Write out the forum thread comparing online relationships with in-person ones, word for word and in full.

PASSAGE PROVIDED »
::::

Is there a difference?

What are the distinct differences (if any) between 

a. an affair and a marriage
b. an online relationship and an in-person relationship

To my mind affairs that have a significant online component are the worst! They feed the fantasy so much moreso...


----------



## Allen_A (Nov 18, 2013)

carolinadreams said:


> a. a lot of fill in the blank stuff for their online partner
> b. create a lot of imagined context
> c. may be substantiated in physical face to face interactions
> 
> ...


Yes, thank you, this is the stuff I was looking for. A good list of comparison points to show the stark differences.

This is a good start.


----------



## TiggyBlue (Jul 29, 2012)

Allen_A said:


> We don't know! It's a fantasy relationship. She has not met him. Never been to his home.
> *
> He could be a married man with a wife and six kids. He could have six other women on tow in secret. My co-worker could be number seven!*
> 
> That was my point to her. When you are living a fantasy relationship, you don't have the truth in your hands.


That could be possible even if meeting someone in person and dating them though.


----------



## Allen_A (Nov 18, 2013)

TiggyBlue said:


> That could be possible even if meeting someone in person and dating them though.


Yup. But it's a LOT easier when you are just interacting online.

Which was my point to her. She's living in some Walt Disney World fantasy. She has no idea what's true or not.

This could happen without the internet, but it's a landslide easier to fabricate false identities when you are hiding behind a computer.

So, it would appear to me that in-person relationships are more real than online relationships.

Not that one is real and the other isn't, but on a gradient, the in person relationship is more substantial, less transient than some online only silliness.

In that regard, does anyone have any statistics handy on the long term stability or success of online relationships?

I would bet they are under 10% successful, similar to an affair relationship.


----------



## Affaircare (Jan 11, 2010)

This is an interesting question, and I sort of can see how it's easy for people to thing one of two ways:

a) an online relationship did not happen "in the flesh" (so to speak) so it is not "real"...and that would make online infidelity impossible because it also didn't happen "in the flesh"

::::

SOURCE DATA »
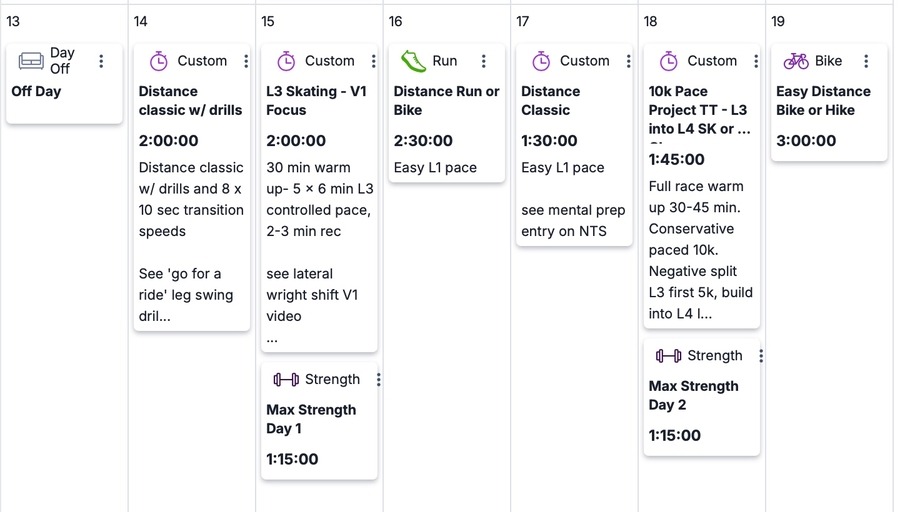Click the bicycle icon on day 19
The height and width of the screenshot is (512, 900).
tap(796, 61)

::::

TASK RESULT »
Is there a difference?

What are the distinct differences (if any) between 

a. an affair and a marriage
b. an online relationship and an in-person relationship

To my mind affairs that have a significant online component are the worst! They feed the fantasy so much moreso...


----------



## Allen_A (Nov 18, 2013)

carolinadreams said:


> a. a lot of fill in the blank stuff for their online partner
> b. create a lot of imagined context
> c. may be substantiated in physical face to face interactions
> 
> ...


Yes, thank you, this is the stuff I was looking for. A good list of comparison points to show the stark differences.

This is a good start.


----------



## TiggyBlue (Jul 29, 2012)

Allen_A said:


> We don't know! It's a fantasy relationship. She has not met him. Never been to his home.
> *
> He could be a married man with a wife and six kids. He could have six other women on tow in secret. My co-worker could be number seven!*
> 
> That was my point to her. When you are living a fantasy relationship, you don't have the truth in your hands.


That could be possible even if meeting someone in person and dating them though.


----------



## Allen_A (Nov 18, 2013)

TiggyBlue said:


> That could be possible even if meeting someone in person and dating them though.


Yup. But it's a LOT easier when you are just interacting online.

Which was my point to her. She's living in some Walt Disney World fantasy. She has no idea what's true or not.

This could happen without the internet, but it's a landslide easier to fabricate false identities when you are hiding behind a computer.

So, it would appear to me that in-person relationships are more real than online relationships.

Not that one is real and the other isn't, but on a gradient, the in person relationship is more substantial, less transient than some online only silliness.

In that regard, does anyone have any statistics handy on the long term stability or success of online relationships?

I would bet they are under 10% successful, similar to an affair relationship.


----------



## Affaircare (Jan 11, 2010)

This is an interesting question, and I sort of can see how it's easy for people to thing one of two ways:

a) an online relationship did not happen "in the flesh" (so to speak) so it is not "real"...and that would make online infidelity impossible because it also didn't happen "in the flesh"